Paranın parayı çektiği gibi başarının da başarıyı çektiği bir gerçek. Bu da bizi başarıyı getiren üçüncü etmene getiriyor - marka değeri. Bu iki takım da organizasyonunu ve devamlılığını kanıtladığı ve bunların sayesinde sürekli olarak başarıya ulaştığı için yıldız oyuncuları, kendini göstermek isteyen genç yıldız adaylarını çekmekte zorluk çekmiyor. Anadolu Efes kökenli oyuncuların özellikle 2000’li yılların başında yakaladığı başarılar, 2013’ten itibaren Fenerbahçe’den ayrılıp NBA’ye adım atan oyuncuların kurduğu kıtalararası bağ derken iki takımın basketbol dünyasındaki değeri tartışılmaz bir noktaya geldi. Bununla ilgili bir örnek vermek gerekirse, Obradovic sonrası koç arayışına giren Fenerbahçe, Igor Kokoskov gibi 20 senelik NBA tecrübesi olan bir Avrupalı koçu takımın başına geçirmeyi başardı. Kendisinin ayrıca Sırbistan Milli Takımı koçu olduğu da göze alınırsa Bogdan Bogdanovic gibi eski bir oyuncunun verdiği referansın ikna olmasında etkili olduğunu söyleyebiliriz.
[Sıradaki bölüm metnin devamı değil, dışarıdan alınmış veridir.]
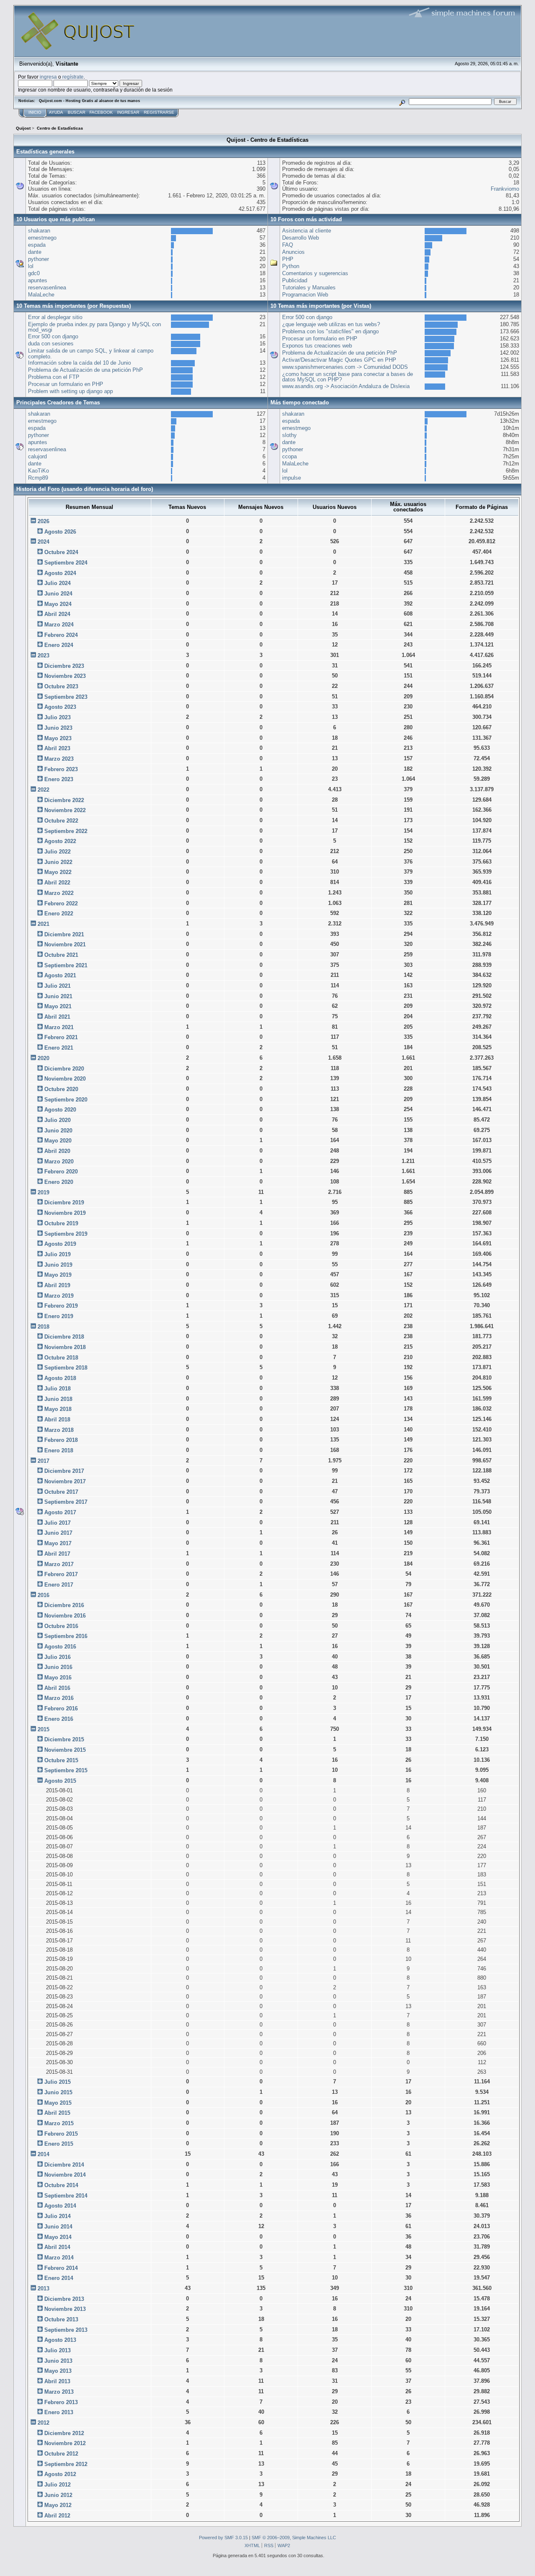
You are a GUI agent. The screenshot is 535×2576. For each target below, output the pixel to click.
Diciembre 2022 (64, 800)
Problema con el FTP (53, 377)
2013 (43, 2288)
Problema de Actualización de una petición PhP (85, 370)
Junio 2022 (58, 862)
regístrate (73, 76)
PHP (287, 259)
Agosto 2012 (60, 2474)
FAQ (287, 245)
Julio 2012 (57, 2484)
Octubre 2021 (61, 955)
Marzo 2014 (59, 2257)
Süreklilik, rekabet ve marka değeri - bu üçlü birbirinden beslenen ve birbirini besleyen verimli bir döngünün parçaları. Basketbola sadece bir oyun değil, hayatın yanması olarak bakan biz sporseverler adına iki ekibimize de hem başarılarından hem de hayatımıza katmak için verdikleri değerlerden dolayı teşekkür ederim. Umuyoruz bu yolda devam eder ve nice başarılar elde etmeye devam edersiniz.